Every effort will be made to ensure continuity of homecare service. However, homemaking services may be interrupted when:
- there is a shortage of home care providers
- the homemaker is sick, on vacation or on holiday and the provider does not have a substitute available
- the consumer is away from his/her residence (consumers must be present for services)
- the consumer has non-disabled adult visiting for longer than two weeks. During this time homemaking services will be placed on hold while the person is visiting and resumed once the person leaves.
Problem Solving Steps
How are problems between the Homemaker and the Consumer solved?
Consumers who have concerns or problems with their homemaking service should follow these steps:
Step one-discuss and resolve the matter with your homemaker.
Step two-if the matter cannot be resolved with your homemaker, contact the provider agency to work to resolve the matter.
Step three-if the matter cannot be resolved with the homemaker's supervisor the contact your HCAP Case Manager for assistance.
Homemaking Agency responsibilities:
Coordinators who report difficulties providing homecare services to consumers due to non-use (not being home for service), misuse (requesting tasks outside of the homemaker's assigned duties), or abuse of the homemaker (yelling, swearing, being intoxicated, making inappropriate sexual comments or using illegal substances in presence of the homemaker) are to adhere to the following guidelines:
Step one-the coordinator is to inform the consumer of the alleged problem and resolve the problem with the consumer's assistance. Serious incidents should also be reported to the HCAP Case Manager.
Step two-if the problem occurs a second time the consumer and the HCAP Case Manager are to be notified in writing of the alleged behavior and proposed resolution with the consumer.
Step three-if the problem occurs a third time a verbal request to the HCAP Case Manager for mediation and assistance with resolution.
Problems that persist, reoccur or cannot be resolved despite the aforementioned procedures may result in suspension, agency transfer, or termination of homemaking services.
Consumer's rights to due process and appeal are explained and honored in all aspects of service delivery. Homemaking agencies and MRC personnel are required to adhere to the mandated reporting laws and statutes.
How long can I receive Homemaking services?

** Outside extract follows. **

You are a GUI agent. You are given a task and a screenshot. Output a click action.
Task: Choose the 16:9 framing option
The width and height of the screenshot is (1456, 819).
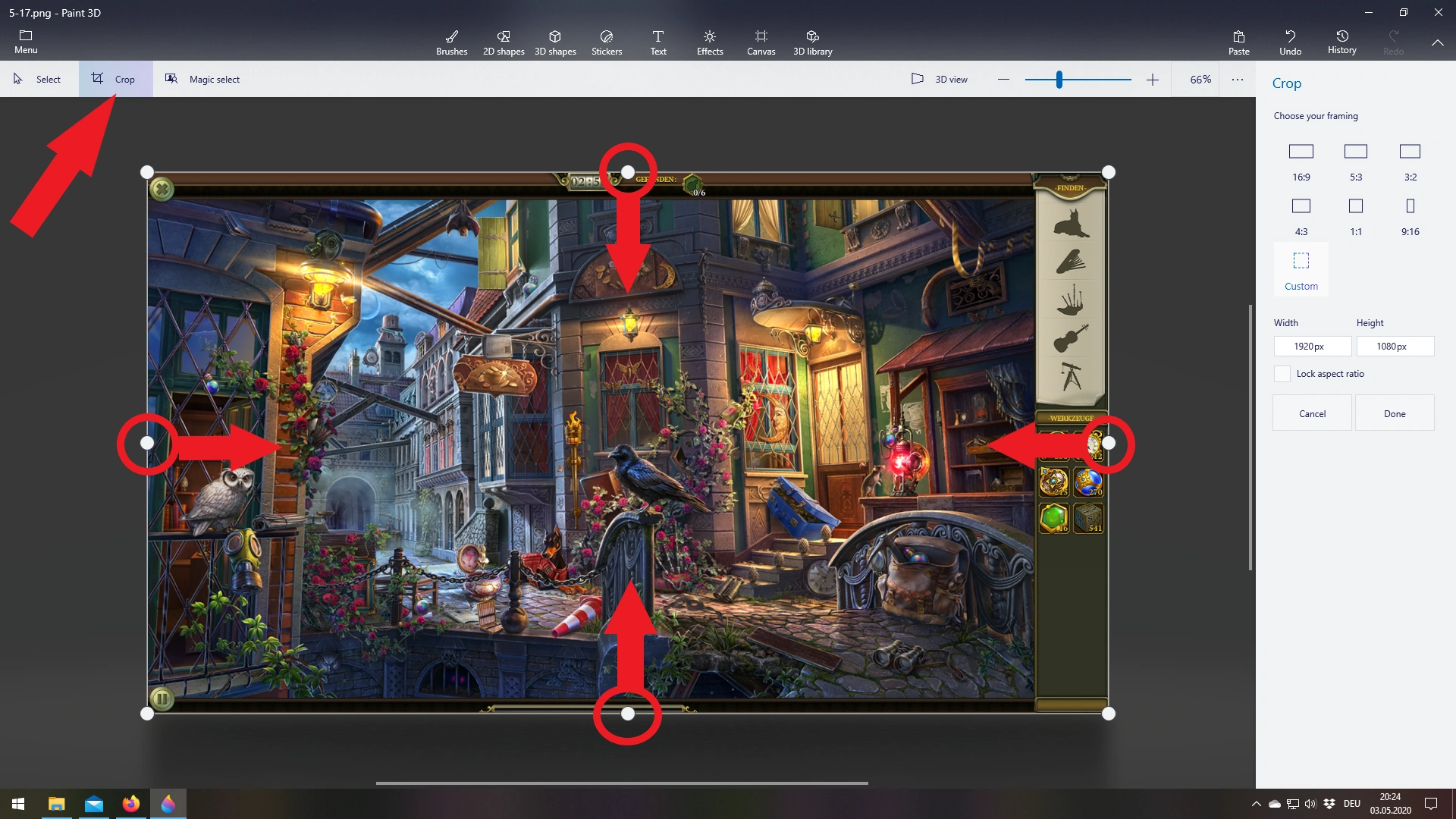(x=1301, y=162)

Your need for continuing services will be reviewed by your Case Manager on a regular basis. If your situation changes where you may need more services, or where you may no longer be eligible, contact your Case Manager to discuss and review your service plan. Consumers turning 60 are referred to the Executive Office of Elder Affairs. The Executive Office of Elder Affairs will then conduct its own assessment to determine the needs of the consumer.
How many hours of service will I get?
The weekly number of homemaking hours approved by the Home Care Assistance Program will be determined through an in-home assessment, a review of your medical information and a discussion with you. The hours will be based on the length of time it will take a homemaker to complete only those tasks for which you need assistance.